28 czerwca 2016 r. na targach Additive Manufacturing Europe 2016 w Amsterdamie, Zortrax zaprezentował po raz pierwszy swoją nową drukarkę 3D – Zortraxa M300. Urządzenie o obszarze roboczym na poziomie 30 cm w każdej z osi, jest w gruncie rzeczy powiększoną wersją falgowego produktu firmy – M200. Teraz trafia do oficjalnej sprzedaży w cenie 16.599 PLN netto (20.416 PLN brutto). Niestety w dalszym ciągu nie wiadomo kiedy rozpocznie się dystrybucja wcześniej sprzedawanego modelu urządzenia – Zortraxa Inventure?

Zortrax M300 bazuje na tej samej konstrukcji co M200, posiada jednak kilka nowych usprawnień. Specjalnie dla tego modelu drukarki 3D wprowadzono nowe szpule z materiałami do druku 3D, które są większe niż w przypadku materiałów dla M200 oraz zapewniają podgląd zużycia materiału, co ułatwia planowanie kolejnych wydruków. Domyślnie jest wyposażone w osłony komory drukującej, co ma chronić wydruk przed czynnikami zewnętrznymi, a także utrzymać relatywnie stałą temperaturę wewnątrz urządzenia, co zapobiega odkształceniom.

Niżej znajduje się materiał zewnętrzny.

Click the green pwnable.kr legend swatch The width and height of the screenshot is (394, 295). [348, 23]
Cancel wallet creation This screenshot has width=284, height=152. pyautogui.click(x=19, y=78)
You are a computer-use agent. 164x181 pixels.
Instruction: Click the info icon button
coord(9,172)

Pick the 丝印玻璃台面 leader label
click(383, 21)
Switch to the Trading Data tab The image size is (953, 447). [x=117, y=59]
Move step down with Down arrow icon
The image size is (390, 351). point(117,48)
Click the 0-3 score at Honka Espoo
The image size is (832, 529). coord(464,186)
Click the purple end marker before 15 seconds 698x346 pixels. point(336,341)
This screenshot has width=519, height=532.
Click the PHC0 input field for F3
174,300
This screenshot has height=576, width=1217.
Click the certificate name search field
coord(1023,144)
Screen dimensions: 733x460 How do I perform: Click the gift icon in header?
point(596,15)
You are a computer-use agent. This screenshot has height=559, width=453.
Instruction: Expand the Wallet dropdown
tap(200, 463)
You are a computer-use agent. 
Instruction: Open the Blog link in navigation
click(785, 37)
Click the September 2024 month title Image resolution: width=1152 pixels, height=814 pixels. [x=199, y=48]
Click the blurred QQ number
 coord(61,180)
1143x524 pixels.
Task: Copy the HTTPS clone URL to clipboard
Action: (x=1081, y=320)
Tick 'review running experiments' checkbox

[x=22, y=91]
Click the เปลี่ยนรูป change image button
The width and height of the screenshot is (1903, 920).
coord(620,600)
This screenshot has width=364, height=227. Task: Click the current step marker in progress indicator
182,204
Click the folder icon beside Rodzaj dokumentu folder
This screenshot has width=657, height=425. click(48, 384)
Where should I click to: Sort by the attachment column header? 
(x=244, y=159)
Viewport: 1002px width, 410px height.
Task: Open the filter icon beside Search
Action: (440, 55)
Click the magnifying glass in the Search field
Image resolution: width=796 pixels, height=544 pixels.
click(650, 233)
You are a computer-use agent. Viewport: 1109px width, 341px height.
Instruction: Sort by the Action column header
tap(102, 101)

Mimo wcześniejszych zapowiedzi prasowych oraz tego co było prezentowane przez przedstawicieli firmy na targach w Amsterdamie, Zortrax M300 nie będzie drukował z materiałów ABS (Z-ABS oraz Z-Ultrat), a jedynie z Z-HIPS, Z-PETG i Z-GLASS. Kupując drukarkę 3D M300 klient otrzyma w pakiecie rolkę Z-HIPS. Swego rodzaju nowością jest wprowadzenie klucza do oprogramowania Z-Suite (w modelu M200 aby pobrać oprogramowanie należy wpisać numer seryjny drukarki 3D). Standardowo do urządzenia jest też dodawany tzw. „zestaw startowy” zawierający akcesoria potrzebne do manualnego wykończenia wydrukowanych modeli (np. usunięcia materiału podporowego) oraz m.in. okulary i rękawice ochronne.

m300_m200

Zortraxa M300 można zakupić w sklepie Zortraxa oraz w sieci jego oficjalnych dystrybutorów i resellerów.

KOMENTARZ REDAKCJI:

Wprowadzenie do sprzedaży kolejnej drukarki 3D przez Zortraxa w obliczu braku informacji o rozpoczęciu dystrybucji wcześniejszego modelu – Zortraxa Inventure, jest kuriozalne. Z jednej strony obrazuje problemy natury technologicznej, z którymi spółka nie potrafi sobie poradzić, a z drugiej jest wyrazem braku szacunku do klientów, którzy zakupili Inventure i z pokorą czekają, aż Zortrax zdecyduje się bądź to wysłać im tak długo oczekiwany produkt, bądź łaskawie zaproponuje jakieś inne rozwiązanie?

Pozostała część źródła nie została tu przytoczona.